Sitting down to write about Paul Thomas Anderson’s latest cinematic marvel can make you feel inadequate. There’s so many things going on in this 138-minute film that it stays with you hours, if not days, after walking out of the auditorium of your choice. Putting that kind of experience into words can be disorientating. Yet, the film begs to be expounded upon and dissected. If you’re familiar with Anderson’s films, you’ll know the familiar themes here. The film may receive a lot of press and talk because the setting is based in and around “The Cause,” which seems to bear striking similarities to Scientology, but the film is not about that as much as it is about the relationships we find, the beasts within us all, and how society and family can put incredible strain and pull on even the most strong-willed people. The post-war life isn’t all that it’s cracked up to before the mercurial Freddie Quell (Joaquin Phoenix).

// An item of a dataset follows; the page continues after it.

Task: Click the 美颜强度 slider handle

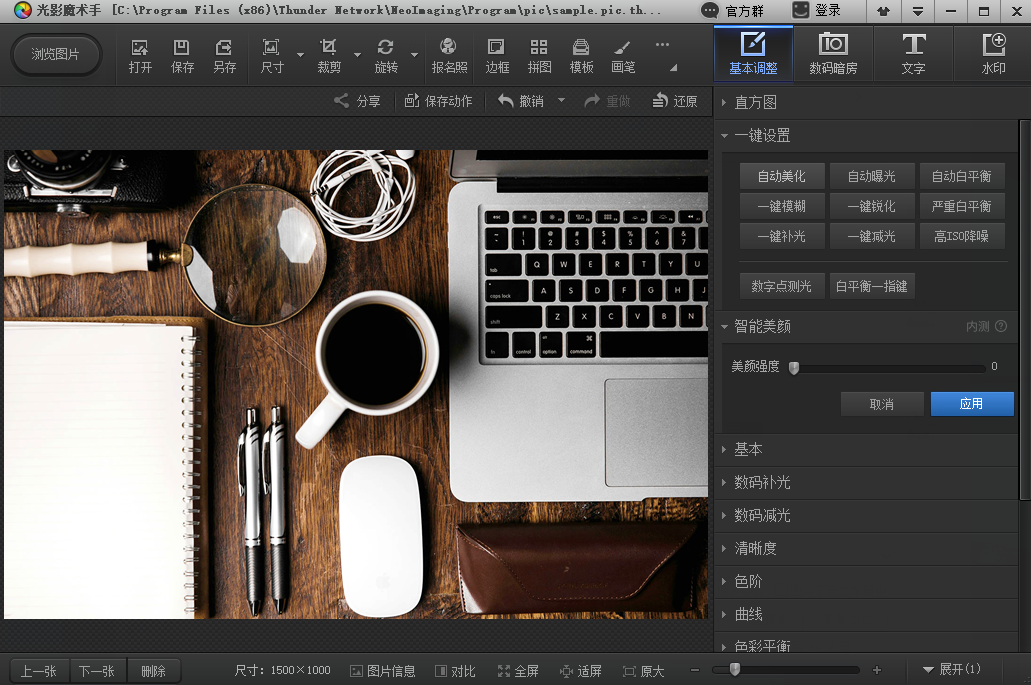Action: pyautogui.click(x=794, y=367)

Freddie has always had an odd streak about him and by now is a constant drunkard who will mix turpentine and anything else to concote an elixir that will give him a buzz. He is outspoken, often violent, and when not in one of those modes always seems to be ready to break out like a caged lion. He finds himself after World War II unable to hold a steady job because of his unannounced violent mood swings that don’t seem to have a definable trigger. One day he stumbles upon a boat where Lancaster Dodd (Philip Seymour Hoffman) is throwing a party and they form an unexpected bond over alcohol with a kick.
Dodd is a spiritualist huckster in the vein of L. Ron Hubbard (the creator of Scientology) and it is here that Freddie finally finds some semblance of a family that will deal with his flaws, even if Dodd’s wife, Peggy (Amy Adams), has reservations. Dodd is trying to build up a cultish religion and Freddie, Peggy is afraid, can possibly derail what they have worked for by both being a violent drunk and influencing her husband towards the drink as well.
Everyone seems to have an angle, save for Freddie, who is as aloof and impossible to control as a wild animal. The film has two main relationships that seem to be of particular interest to Anderson, who also wrote and co-produced The Master. There is the platonic bromance between Freddie and Lancaster, who seem to simply enjoy each other’s company for being at two vastly different ends of the spectrum. The two at one point embrace each other in a bear hug and end up rolling, wrestling on the lawn. Others seem shocked, unaware if it is just playful fun or something dangerous.
The two just seem to flow, but without a purpose they will inevitable clash as well. Freddie, of course, becomes the subject of Lancaster’s experiments and ideas, at one point having him do an exercise describing a glass window and a wood wall as members look on. He’s a pseudo surrogate father, though it’s hard to know if he does a good job or not. There’s also Peggy’s relationship with Lancaster that seems to shift throughout the film. She is the one that keeps him grounded and focused, and thus resents Freddie’s troublesome presence. While the performances of Hoffman and Phoenix are stunning, and the cinematography some of the best you may ever witness, there is a coldness to the entire affair. This is perhaps Anderson’s most detached film to date, and it also lacks an extreme focus.
What is The Master about? It’s entirely up to the viewer. Despite the backdrop of The Cause, Anderson never seems to reveal his hand in how he feels. Additionally, while the detachment can be troubling it also elevates its haunting qualities. Those nagging moments where the score outplays the narrative are gone, but in it’s place are sequences filled with shocking silence that will have you fearful of what the characters will do. If you are looking for moments where you finally “get it”, you will be lost. Don’t come in with expectations of having a coherent opinion right after the credits roll. The Master simply is and I welcome you to let it swallow you whole.